All four charges accuse respondent of violating the following [839]*839Code of Professional Responsibility provisions: DR 1-102 (a) (4), (5) and (7) (22 NYCRR 1200.3 [a] [4], [5], [former (8)]) and DR 7-102 (a) (1) and (2) (22 NYCRR 1200.33 [a] [1], [2]). Specifically, respondent is accused of engaging in conduct involving dishonesty, fraud, deceit or misrepresentation (DR 1-102 [a] [4]), engaging in conduct that is prejudicial to the administration of justice (DR 1-102 [a] [5]), engaging in conduct that adversely reflects on his fitness to practice law (DR 1-102 [a] [7]), filing a suit, asserting a position, conducting a defense, delaying a trial, or taking other action on behalf of a client when he knows or when it is obvious that such action would serve merely to harass or maliciously injure another (DR 7-102 [a] [1]), and knowingly advancing a claim or defense that is unwarranted under existing law which could not be supported by a good-faith argument for an extension, modification or reversal of existing law (DR 7-102 [a] [2]). Charge I, in seven specifications, alleges that respondent was financially sanctioned for repeatedly asserting frivolous and/or meritless defenses, counterclaims and cross claims on behalf of clients, in violation of these five disciplinary rules. The seven specifications cite eight consumer collection cases in which respondent was sanctioned between July 8, 1998 and March 31, 1999 in amounts ranging from $500 to $10,000.

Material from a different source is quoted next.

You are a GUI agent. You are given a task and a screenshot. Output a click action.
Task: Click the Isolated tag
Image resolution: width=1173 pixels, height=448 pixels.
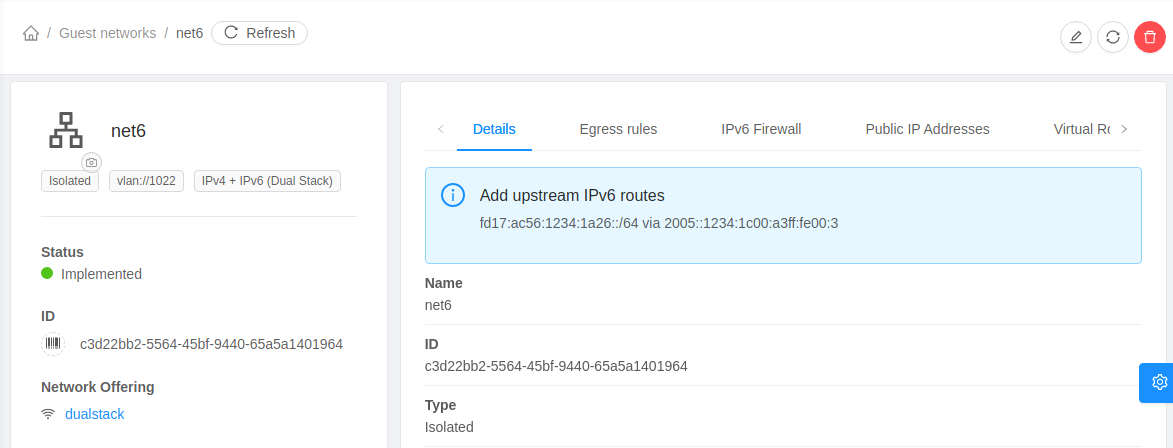click(x=70, y=181)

Charge II, in 13 specifications, alleges that respondent engaged in the conduct of repeatedly asserting frivolous and/or meritless defenses, counterclaims and cross claims on behalf of clients, in violation of the aforementioned disciplinary rules. The 13 specifications cite 14 consumer collection cases in which respondent was either sanctioned, warned or placed on notice of a hearing for his assertion or continued assertion of defenses and counterclaims which were wholly without merit, frivolous and/or bordering on frivolous. Charge III, in five specifications, alleges that a sanction of counsel fees and/or costs was assessed against respondent for repeatedly asserting frivolous and/or meritless defenses, counterclaims and cross claims on behalf of clients, again in violation of the aforementioned disciplinary rules. These specifications cite five consumer collection cases in which costs and fees were assessed against respondent in amounts ranging from $153.75 to $3,009.14 for engaging in frivolous conduct by continuing to assert the meritless defenses and/or counterclaims. Charge IV contains one specification and alleges that respondent was financially sanctioned in Federal court in one particular case for failing to comply with local rules.

Respondent’s motion to dismiss the petition or, in the [840]*840alternative, for an order staying its prosecution pending his appeal of four of the subject cases was partially granted by this Court, i.e., we dismissed so much of charge IV as alleged a violation of DR 1-102 (a) (4) (22 NYCRR 1200.3 [a] [4]) but otherwise denied the motion. Pursuant to 22 NYCRR 806.5, petitioner now moves for an order declaring that no factual issues are raised by the pleadings, applying the doctrine of collateral estoppel to the findings of the respective trial courts and fixing a time for respondent to be heard in mitigation or otherwise. Respondent opposes summary adjudication of the charges and alternatively requests a hearing in mitigation.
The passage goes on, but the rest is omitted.